Business owners want it back, but did the UK's eating out scheme do more harm than good?
Juliet Mann


A trickle of customers buying takeaway drinks and cakes at Waft Coffee, in West London, is the most staff can hope for as the sector continues to battle the impact of COVID-19 restrictions.

Normally bustling coffee shops are now grateful for a few clients as they try to entice people with special offers like 50 percent off savory food to take away – a nod to the government's half-price scheme for restaurants in August.

The eat-out scheme was welcomed for its economic impact but it has also been argued that it caused many more infections.

"The help out scheme not only helped businesses, it helped employees," said Babak Bahador, manager at Waft Coffee.

"We kept all employees employed and busy so it was amazing."



Businesses in the UK claimed $1.1 billion through the UK government Eat Out to Help Out scheme. The initiative was designed to boost the economy after the first national lockdown and allowed pubs, cafes and restaurants to offer heavily discounted meals on Mondays, Tuesdays and Wednesdays in August.

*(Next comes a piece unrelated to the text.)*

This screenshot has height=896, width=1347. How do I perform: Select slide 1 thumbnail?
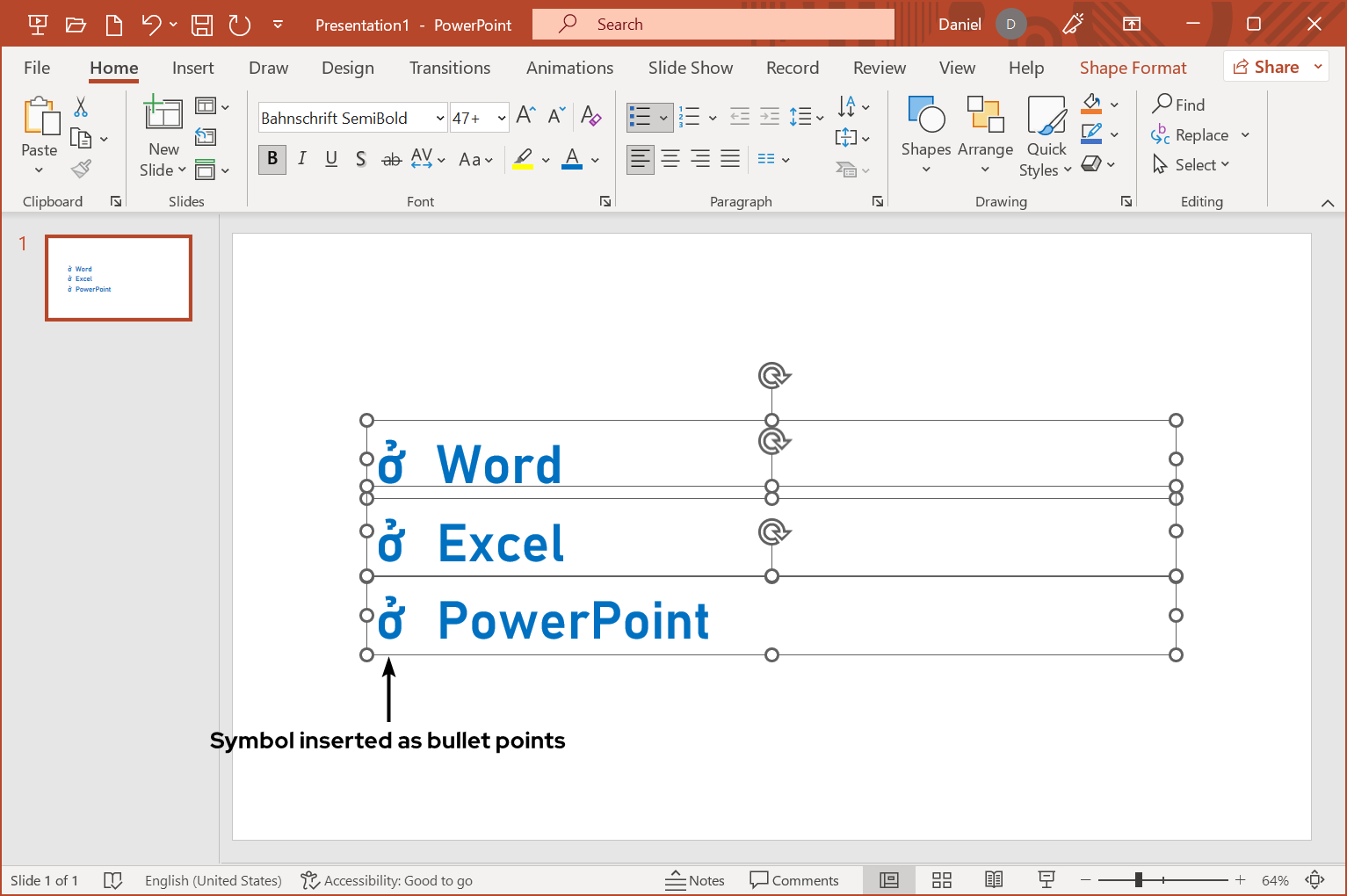pos(119,278)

New figures show that around 50,000 restaurants, pubs and cafes took part, providing discounts for more than 160 million meals during the month.

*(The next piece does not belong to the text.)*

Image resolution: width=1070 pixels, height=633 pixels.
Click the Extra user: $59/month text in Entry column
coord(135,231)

"That month we didn't even have to get rid of our staff, also we hired more people because of the demand," said Eddie Altun, owner of Osckar's Bistro in Acton. "It really helped big time."

Now, again, having closed their doors, restaurateurs hope for subsidy salvation.

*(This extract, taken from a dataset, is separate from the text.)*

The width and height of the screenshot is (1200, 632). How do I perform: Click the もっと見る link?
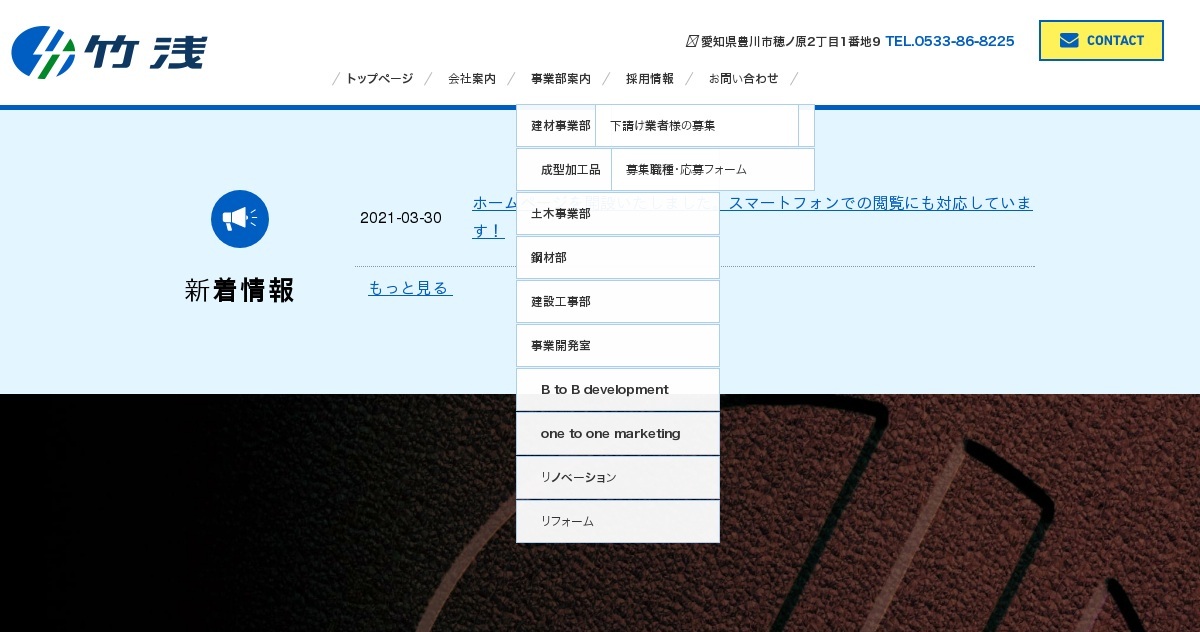pyautogui.click(x=409, y=288)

"If it is going to be five, six months, it needs to be introduced again because we are struggling now again," said Altun.

The summer Eat Out to Help Out initiative was a short-order lifeline. But critics say maybe it was the case of putting a bargain ahead of the pandemic for customers.


The government scheme to help out restaurants in August is also being blamed for spreading the virus. /

The government scheme to help out restaurants in August is also being blamed for spreading the virus. /


A study from the University of Warwick analyzed the impact of Eat Out to Help Out on COVID-19 clusters. It found the scheme drove up infections, while offering only short-lived economic benefits.

"Policy makers are drawn to this idea there is a trade-off between helping the economy and saving lives," said Thiemo Fetzer, associate professor at the University of Warwick.

"This is a false trade off … essentially what the scheme did was concentrate a lot of restaurant dining activity a few days within the week, that is completely contrary to any ideas of maintaining social distancing and trying to make sure few households meet in an environment which already at the time was conceived to be risky for infections … so it was, in that sense, a policy own goal," he said.

"Just the expansion of the furlough scheme probably would have done much better to help restaurants shoulder this crisis throughout, rather than these one-off surges in restaurant activity that ultimately don't rescue the year."

The UK's finance minister, Chancellor Rishi Sunak, has said he has no regrets about the scheme because it helped 2 million people in the hospitality sector get back to work.